The Napa Valley Register has an interesting piece entitled, "What's to blame for differing test scores between the sexes?" Some experts blame low English scores on the brain development of boys (funny, when they blame brain development for the lack of girls in science, women faint and men get fired but I digress) but other experts such as educational consultant Joe Manthey say that schools are responsible:

In an era of high stakes accountability for schools, educators are placing an ever-greater emphasis on raising test scores in English....

For school districts in Napa County, where Hispanic populations are large, this has meant a heightened focus on the needs of English learners, who typically bring down averages on standardized tests.

But while the ethnic gap dominates most discussions of Napa’s state and federal rankings, there is another set of contrasting scores that crosses all ethnic lines.

It’s the gender gap, and at a time when the state and federal government are pushing for improvement in English scores, boys are falling behind.

Educational consultant Joe Manthey, who led a workshop through the Napa County Office of Education about educating male students, cites the almost nonexistent gender gap for home-schooled students in English as proof that schools are part of the problem.

The reason that home-schooled boys score as well as their female counterparts in English is twofold, said Manthey. First, they are more likely to be given a choice in their reading material. Second, “they’re less likely to fall through the cracks,” he said.

Manthey’s research shows that boys are more inclined to read nonfiction than fiction, and are more likely to relate to subjects related to science, sports and stories that revolve around male characters.

“Then you see boys required to read books like ‘The Joy Luck Club,’” he said, referring to the book by Amy Tan about immigrant mothers and daughters.

It’s no wonder, said Manthey, that boys tune out in English class.


Makes sense to me.

Do Women Lie More?

The New York Post had an article in yesterday's paper entitled, "Miss-Leading, the Truth about Gals' Serial Fibbing" (Hat tip: Fred Ray):


Deceit, thy name is woman.

Most females lie "more cleverly and successfully than men" about everything from infidelity and facelifts to barhopping and shopping binges, according to a new book.

"Women lie as a survival technique, but also to get what they want," said Susan Shapiro Barash, author of "Little White Lies, Deep Dark Secrets: The Truth About Why Women Lie" published by St.
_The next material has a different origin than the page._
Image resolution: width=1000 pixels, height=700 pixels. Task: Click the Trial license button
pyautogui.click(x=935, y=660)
Martin's Press this week.....

Barash interviewed 500 women nationwide who answered her Craigslist ads seeking females to confide what they fib about. Among her findings:

* 75 percent lie about how much money they spend. For instance, they sneak purchases inside their homes after shopping or hide the price tags.
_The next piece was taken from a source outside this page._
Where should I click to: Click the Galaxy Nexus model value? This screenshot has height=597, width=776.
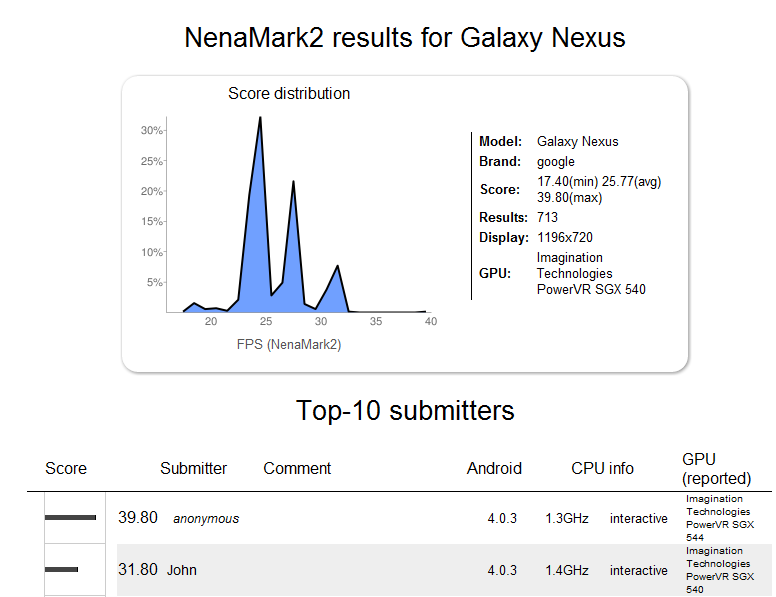[578, 141]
* 50 percent harbor "mixed feelings about mothering." One told Barash, "I look at these children and I crave sleep and free time. They wear me out and make me jealous of working women who have no children, no husbands."

* More than 60 percent cheated on their husbands. A 32-year-old mother conducted her trysts while telling her trusting husband she was working late. Even in asking for a divorce, she withheld the truth: "I didn't say I had fallen for another man. He was better off with my lies."


My sense is, this study is a bit biased to start with--come on, Craigslist? Could it be that the women answering an ad asking for lying women are a bit shady to begin with? I think a random sample of women out in the world might have been a better way of conducting the research. And the lies the author mentions such as cheating are certainly more than white lies, but mixed feelings about mothering or other conflicting feelings do not seem like lies, but rather, like,well...mixed feelings that people often have about their life's decisions. If that's "lying" I imagine we are all guilty.